Don't know why it was called skellies, but in Brooklyn in the 1950s, we played the game on the tarred street.

First, we drew a large box with chalk. At each corner of the box and in between each corner we drew a small box and put a number in each, beginning with the number 1. which gave us eight boxes on the fringes.

In the center of the large box, we drew a box the same size as the ones on the fringes and then drew a larger box around it, filling in the space beteen the two boxes with a bunch of Xs (that was the "skellies" area and it looked like a spider web).

Then, we played the counting finger game to see who goes first, second, and so on...can explain that game later if you don't know it.

We used Coke and Pepsi bottle caps for the game; the kind that used to be heavy and came with a cork lining. Their weight made them stable enough to be propelled with the flick of a thumb.

The idea of the game was to shoot the cork into the boxes one at a time.
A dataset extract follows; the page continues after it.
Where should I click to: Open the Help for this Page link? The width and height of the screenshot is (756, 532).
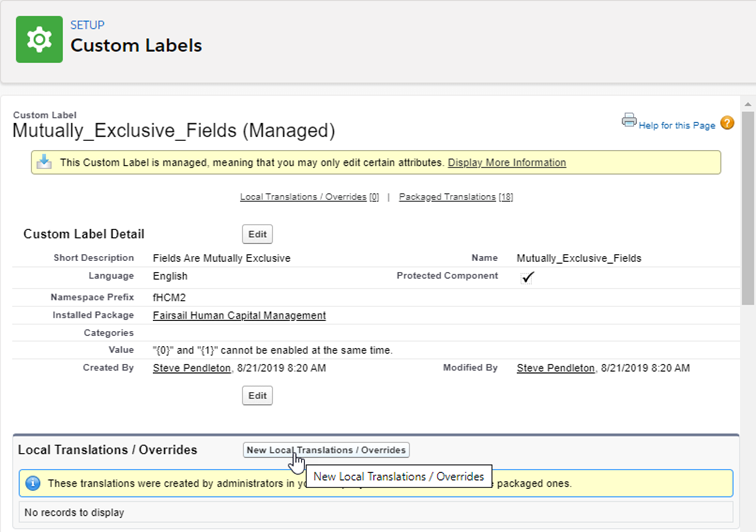click(x=677, y=125)
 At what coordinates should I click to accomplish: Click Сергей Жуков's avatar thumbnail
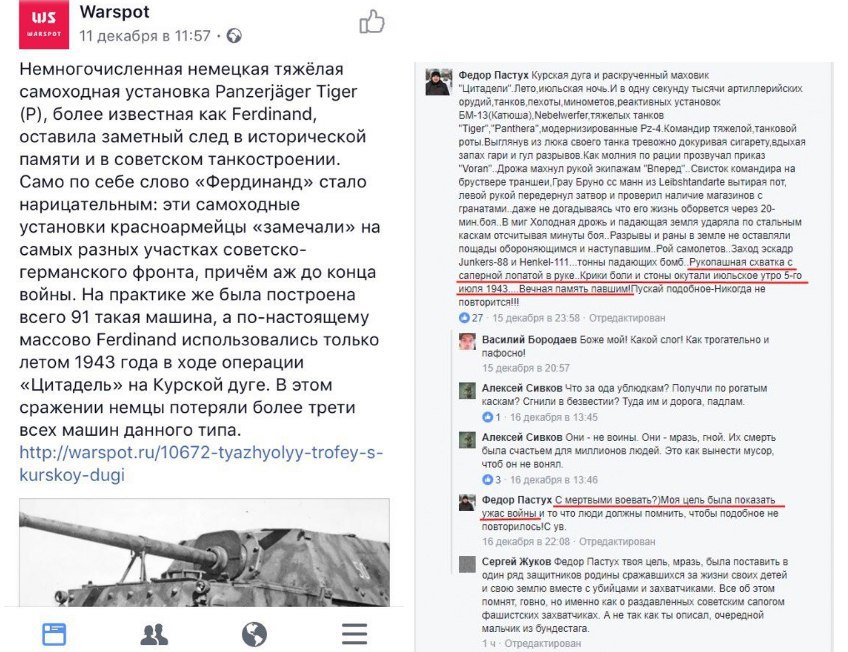(x=467, y=564)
If your cork landed on a line, you had to give over your turn to the next shooter.

When a shooter did all eight, the idea was to get into box number 9 without landing in the skellies area which, when you did, you were out of the game.

It was perfectly fine for one player to knock another player's cap off the line of a box with his shot at the same box. That way, it prolonged how quickly the other player could get his cap into the box, since the cap was now farther away than when it rested on a line and could be easily flipped into the box on the next turn.

When we had some pocket change, which we hardly ever had, we played for money. Usually, however, we just played for bragging rights.